Start of Data records

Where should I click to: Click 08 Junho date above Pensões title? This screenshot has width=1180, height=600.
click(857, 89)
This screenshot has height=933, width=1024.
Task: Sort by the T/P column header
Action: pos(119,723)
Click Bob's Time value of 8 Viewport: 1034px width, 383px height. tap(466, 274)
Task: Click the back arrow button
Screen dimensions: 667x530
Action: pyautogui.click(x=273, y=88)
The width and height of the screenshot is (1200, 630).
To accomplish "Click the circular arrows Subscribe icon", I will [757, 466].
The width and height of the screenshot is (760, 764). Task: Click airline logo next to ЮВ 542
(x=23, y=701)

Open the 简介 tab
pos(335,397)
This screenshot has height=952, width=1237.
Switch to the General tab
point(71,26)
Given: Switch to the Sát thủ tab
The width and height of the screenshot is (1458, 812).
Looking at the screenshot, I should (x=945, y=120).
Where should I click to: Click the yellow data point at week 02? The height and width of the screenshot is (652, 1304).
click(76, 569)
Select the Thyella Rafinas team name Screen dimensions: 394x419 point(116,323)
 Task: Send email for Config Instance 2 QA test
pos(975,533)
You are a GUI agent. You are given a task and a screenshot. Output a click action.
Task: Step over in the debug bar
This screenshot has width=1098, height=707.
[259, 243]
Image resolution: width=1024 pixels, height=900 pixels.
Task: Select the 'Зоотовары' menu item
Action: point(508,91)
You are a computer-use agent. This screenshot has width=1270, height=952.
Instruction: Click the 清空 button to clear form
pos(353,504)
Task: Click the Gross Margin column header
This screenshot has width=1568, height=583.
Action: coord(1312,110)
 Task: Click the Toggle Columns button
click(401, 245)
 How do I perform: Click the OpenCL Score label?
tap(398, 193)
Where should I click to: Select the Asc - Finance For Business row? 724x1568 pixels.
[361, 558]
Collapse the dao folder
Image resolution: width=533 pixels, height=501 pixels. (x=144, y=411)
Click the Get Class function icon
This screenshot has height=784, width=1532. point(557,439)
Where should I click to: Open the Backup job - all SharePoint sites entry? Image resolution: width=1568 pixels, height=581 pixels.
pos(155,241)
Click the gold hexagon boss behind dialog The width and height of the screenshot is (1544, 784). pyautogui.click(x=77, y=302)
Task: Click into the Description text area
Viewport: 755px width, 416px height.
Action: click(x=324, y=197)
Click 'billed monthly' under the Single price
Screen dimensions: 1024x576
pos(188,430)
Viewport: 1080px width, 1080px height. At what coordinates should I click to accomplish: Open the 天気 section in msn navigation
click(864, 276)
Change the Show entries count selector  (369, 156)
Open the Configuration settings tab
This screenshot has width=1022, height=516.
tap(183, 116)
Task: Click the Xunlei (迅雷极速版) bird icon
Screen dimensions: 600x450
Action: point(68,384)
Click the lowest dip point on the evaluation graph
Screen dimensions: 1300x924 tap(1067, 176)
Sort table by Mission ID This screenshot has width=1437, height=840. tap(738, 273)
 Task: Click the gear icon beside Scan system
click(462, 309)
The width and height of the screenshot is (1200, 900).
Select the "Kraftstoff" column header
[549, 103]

End of Data records

Required action:
When the line containing "Sort table by" is found in the records above, restate it and every later line word for word through the last one, and nothing more.

Exercise response:
Sort table by Mission ID This screenshot has width=1437, height=840. tap(738, 273)
 Task: Click the gear icon beside Scan system
click(462, 309)
The width and height of the screenshot is (1200, 900).
Select the "Kraftstoff" column header
[549, 103]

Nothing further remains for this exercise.